====== SUPPLIED ENTRIES ======

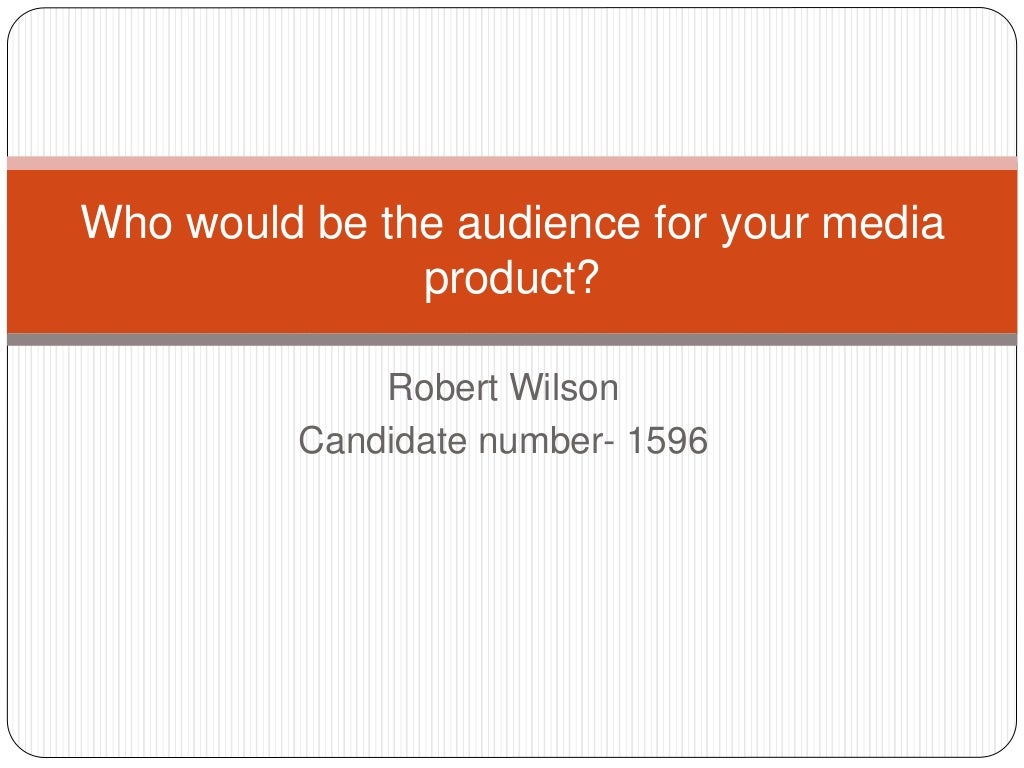This screenshot has height=768, width=1024.
Task: Click the orange banner left of "product?"
Action: tap(200, 282)
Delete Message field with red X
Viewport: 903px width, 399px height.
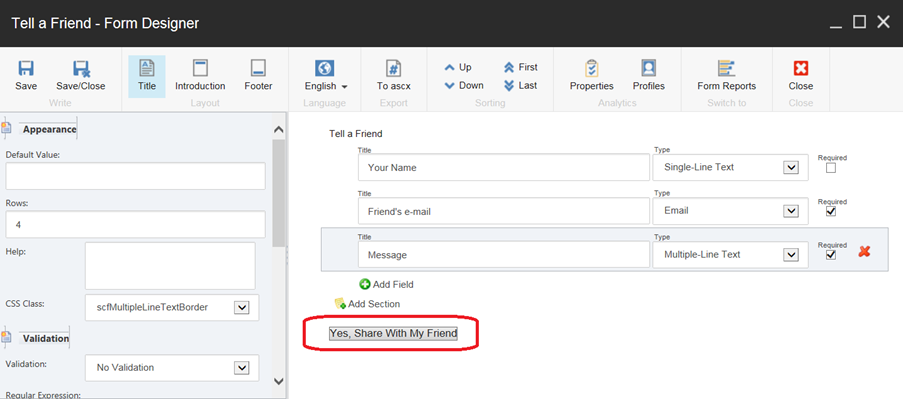coord(864,251)
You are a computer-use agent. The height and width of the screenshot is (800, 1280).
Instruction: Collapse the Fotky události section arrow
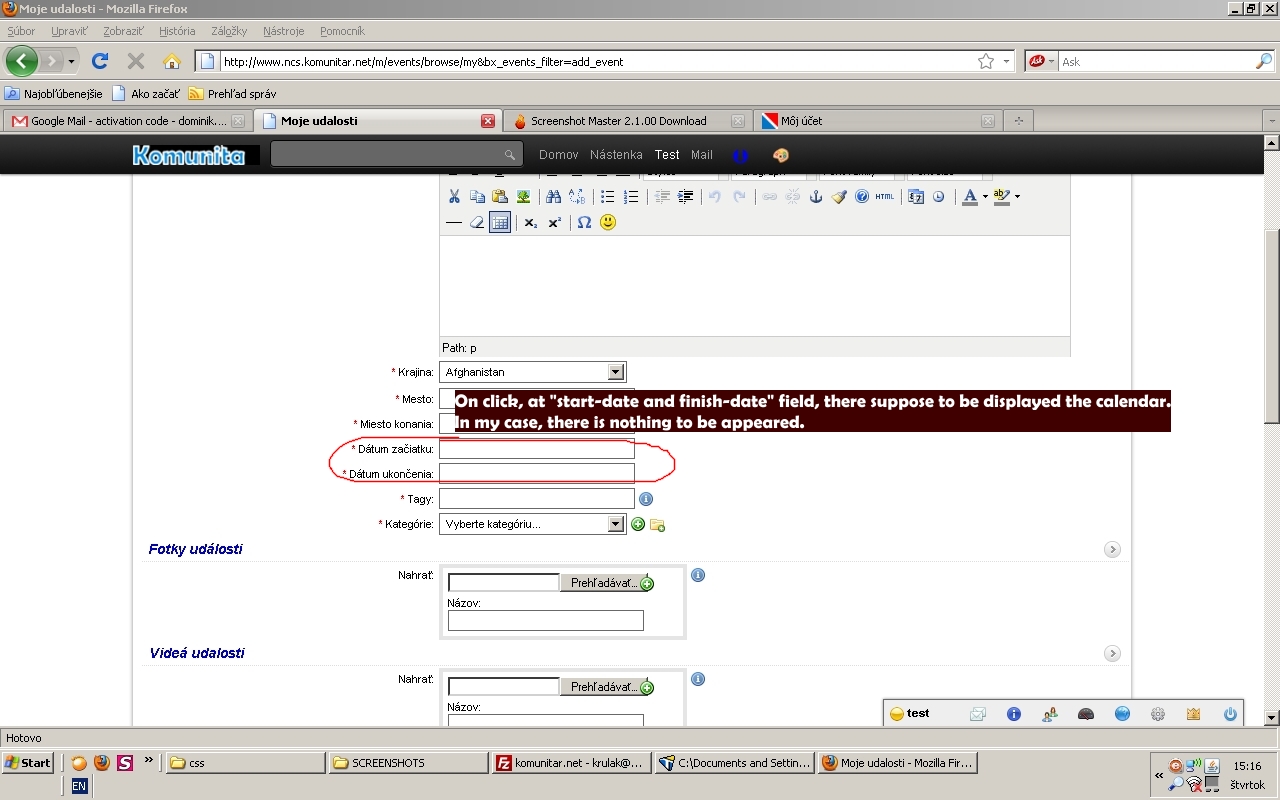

======

> **YOUR INSTRUCTIONS**:
Your task is to retype exactly the lines that run from the line with "You are a computer-use" through the last line of the material, with the pictures left out.

> **EXPECTED ANSWER**:
You are a computer-use agent. The height and width of the screenshot is (800, 1280).
Instruction: Collapse the Fotky události section arrow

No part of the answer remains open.